> ABOUT THIS EXERCISE: Could you report every line of the listing below that holds the word "header"?

> RECORDS FOR PROCESSING:
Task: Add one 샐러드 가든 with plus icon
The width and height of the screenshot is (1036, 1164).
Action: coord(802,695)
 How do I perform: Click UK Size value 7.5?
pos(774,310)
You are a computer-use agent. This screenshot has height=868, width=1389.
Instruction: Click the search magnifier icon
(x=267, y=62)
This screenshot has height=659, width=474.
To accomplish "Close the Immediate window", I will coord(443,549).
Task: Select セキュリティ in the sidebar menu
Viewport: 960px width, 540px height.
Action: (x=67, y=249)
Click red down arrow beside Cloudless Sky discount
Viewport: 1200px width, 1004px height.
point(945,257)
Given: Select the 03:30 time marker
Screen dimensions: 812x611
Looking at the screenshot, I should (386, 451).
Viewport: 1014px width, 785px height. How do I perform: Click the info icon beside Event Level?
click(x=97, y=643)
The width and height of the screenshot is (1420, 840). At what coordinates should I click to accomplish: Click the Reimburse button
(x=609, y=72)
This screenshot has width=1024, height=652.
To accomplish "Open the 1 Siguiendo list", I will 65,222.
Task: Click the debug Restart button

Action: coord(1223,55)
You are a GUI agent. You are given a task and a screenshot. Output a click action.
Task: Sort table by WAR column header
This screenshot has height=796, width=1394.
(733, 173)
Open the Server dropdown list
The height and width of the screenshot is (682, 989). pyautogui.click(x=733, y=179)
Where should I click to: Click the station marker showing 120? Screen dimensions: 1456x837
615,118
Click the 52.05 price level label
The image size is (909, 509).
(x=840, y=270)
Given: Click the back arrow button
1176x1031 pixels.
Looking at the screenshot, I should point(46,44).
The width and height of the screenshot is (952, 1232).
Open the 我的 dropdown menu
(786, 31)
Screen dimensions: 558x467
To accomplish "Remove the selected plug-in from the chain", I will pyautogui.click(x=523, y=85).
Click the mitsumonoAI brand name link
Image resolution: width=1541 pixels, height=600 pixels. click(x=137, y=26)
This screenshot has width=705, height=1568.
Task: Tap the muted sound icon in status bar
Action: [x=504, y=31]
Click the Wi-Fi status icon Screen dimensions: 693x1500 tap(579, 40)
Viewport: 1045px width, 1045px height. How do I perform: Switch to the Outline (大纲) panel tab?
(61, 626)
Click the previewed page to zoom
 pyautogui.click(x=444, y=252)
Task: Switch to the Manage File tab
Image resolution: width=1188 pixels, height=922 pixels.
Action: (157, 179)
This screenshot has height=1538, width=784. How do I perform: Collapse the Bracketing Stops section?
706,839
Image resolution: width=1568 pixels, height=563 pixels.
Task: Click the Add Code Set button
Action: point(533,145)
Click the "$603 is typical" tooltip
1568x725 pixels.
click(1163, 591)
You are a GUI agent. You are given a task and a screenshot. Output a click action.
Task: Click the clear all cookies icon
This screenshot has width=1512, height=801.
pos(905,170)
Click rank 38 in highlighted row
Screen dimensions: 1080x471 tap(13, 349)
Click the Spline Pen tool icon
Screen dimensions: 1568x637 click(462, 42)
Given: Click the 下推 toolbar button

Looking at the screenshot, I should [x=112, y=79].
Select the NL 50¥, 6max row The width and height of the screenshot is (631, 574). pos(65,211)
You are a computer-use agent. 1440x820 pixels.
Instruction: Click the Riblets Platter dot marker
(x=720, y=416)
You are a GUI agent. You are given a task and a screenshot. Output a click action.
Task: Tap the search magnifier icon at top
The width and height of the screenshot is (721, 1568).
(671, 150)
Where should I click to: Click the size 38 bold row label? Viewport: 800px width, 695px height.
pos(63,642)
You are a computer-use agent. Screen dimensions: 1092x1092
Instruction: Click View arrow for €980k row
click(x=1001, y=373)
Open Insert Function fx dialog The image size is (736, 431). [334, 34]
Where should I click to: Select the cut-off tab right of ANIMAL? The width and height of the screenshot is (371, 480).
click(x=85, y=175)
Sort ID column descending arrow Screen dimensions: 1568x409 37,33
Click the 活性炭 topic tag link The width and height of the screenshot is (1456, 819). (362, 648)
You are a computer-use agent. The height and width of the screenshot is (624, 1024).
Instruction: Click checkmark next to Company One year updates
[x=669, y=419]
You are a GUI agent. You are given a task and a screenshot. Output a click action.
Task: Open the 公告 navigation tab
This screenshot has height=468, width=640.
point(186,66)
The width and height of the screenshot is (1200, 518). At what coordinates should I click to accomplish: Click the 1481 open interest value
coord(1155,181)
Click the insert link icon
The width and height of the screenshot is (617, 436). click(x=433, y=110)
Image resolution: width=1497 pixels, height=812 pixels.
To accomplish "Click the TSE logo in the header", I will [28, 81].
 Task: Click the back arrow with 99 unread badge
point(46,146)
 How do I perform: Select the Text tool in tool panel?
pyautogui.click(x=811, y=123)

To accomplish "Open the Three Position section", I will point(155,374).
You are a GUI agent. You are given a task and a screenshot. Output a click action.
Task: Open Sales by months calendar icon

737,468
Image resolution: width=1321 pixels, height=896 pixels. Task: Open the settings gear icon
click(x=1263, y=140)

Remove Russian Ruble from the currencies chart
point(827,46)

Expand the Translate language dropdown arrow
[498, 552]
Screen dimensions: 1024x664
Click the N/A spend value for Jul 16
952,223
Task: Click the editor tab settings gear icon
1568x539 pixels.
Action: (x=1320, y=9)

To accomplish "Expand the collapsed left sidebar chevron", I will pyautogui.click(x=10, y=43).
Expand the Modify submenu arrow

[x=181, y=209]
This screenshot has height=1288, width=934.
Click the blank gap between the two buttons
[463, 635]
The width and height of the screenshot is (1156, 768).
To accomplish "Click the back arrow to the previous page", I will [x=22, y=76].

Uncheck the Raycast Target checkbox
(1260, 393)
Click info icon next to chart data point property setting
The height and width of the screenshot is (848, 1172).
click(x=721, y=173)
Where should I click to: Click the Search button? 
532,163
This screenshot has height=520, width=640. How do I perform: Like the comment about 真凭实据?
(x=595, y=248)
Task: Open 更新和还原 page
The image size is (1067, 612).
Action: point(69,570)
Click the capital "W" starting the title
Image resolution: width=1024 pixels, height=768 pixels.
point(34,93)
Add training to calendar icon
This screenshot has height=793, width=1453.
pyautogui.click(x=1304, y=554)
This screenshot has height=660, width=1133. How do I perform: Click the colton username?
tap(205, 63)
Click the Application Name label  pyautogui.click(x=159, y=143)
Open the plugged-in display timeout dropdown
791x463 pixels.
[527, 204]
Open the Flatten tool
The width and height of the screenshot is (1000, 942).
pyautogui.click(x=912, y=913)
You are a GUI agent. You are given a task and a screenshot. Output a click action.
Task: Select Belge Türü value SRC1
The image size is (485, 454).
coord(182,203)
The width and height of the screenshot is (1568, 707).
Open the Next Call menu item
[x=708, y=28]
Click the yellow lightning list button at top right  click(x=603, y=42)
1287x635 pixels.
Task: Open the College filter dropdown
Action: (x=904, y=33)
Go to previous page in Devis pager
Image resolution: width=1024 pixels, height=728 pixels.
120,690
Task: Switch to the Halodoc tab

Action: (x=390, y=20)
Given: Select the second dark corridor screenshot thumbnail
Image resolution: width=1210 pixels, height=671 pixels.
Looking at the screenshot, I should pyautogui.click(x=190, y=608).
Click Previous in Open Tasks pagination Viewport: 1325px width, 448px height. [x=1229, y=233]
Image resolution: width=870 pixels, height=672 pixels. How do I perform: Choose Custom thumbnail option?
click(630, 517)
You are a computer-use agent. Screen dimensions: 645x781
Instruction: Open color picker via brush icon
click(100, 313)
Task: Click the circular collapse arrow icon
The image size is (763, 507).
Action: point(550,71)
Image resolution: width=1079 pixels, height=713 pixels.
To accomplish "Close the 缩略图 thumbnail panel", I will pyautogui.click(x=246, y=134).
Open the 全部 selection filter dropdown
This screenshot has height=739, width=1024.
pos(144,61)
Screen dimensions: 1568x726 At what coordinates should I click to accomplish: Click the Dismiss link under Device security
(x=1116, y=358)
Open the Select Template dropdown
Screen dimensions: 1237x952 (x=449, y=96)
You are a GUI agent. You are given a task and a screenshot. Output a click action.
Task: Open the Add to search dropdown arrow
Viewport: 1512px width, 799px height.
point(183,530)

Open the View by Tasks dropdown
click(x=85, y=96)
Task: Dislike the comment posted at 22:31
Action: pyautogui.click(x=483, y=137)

> EXERCISE ANSWER:
Task: Sort table by WAR column header
To accomplish "Click the TSE logo in the header", I will [28, 81].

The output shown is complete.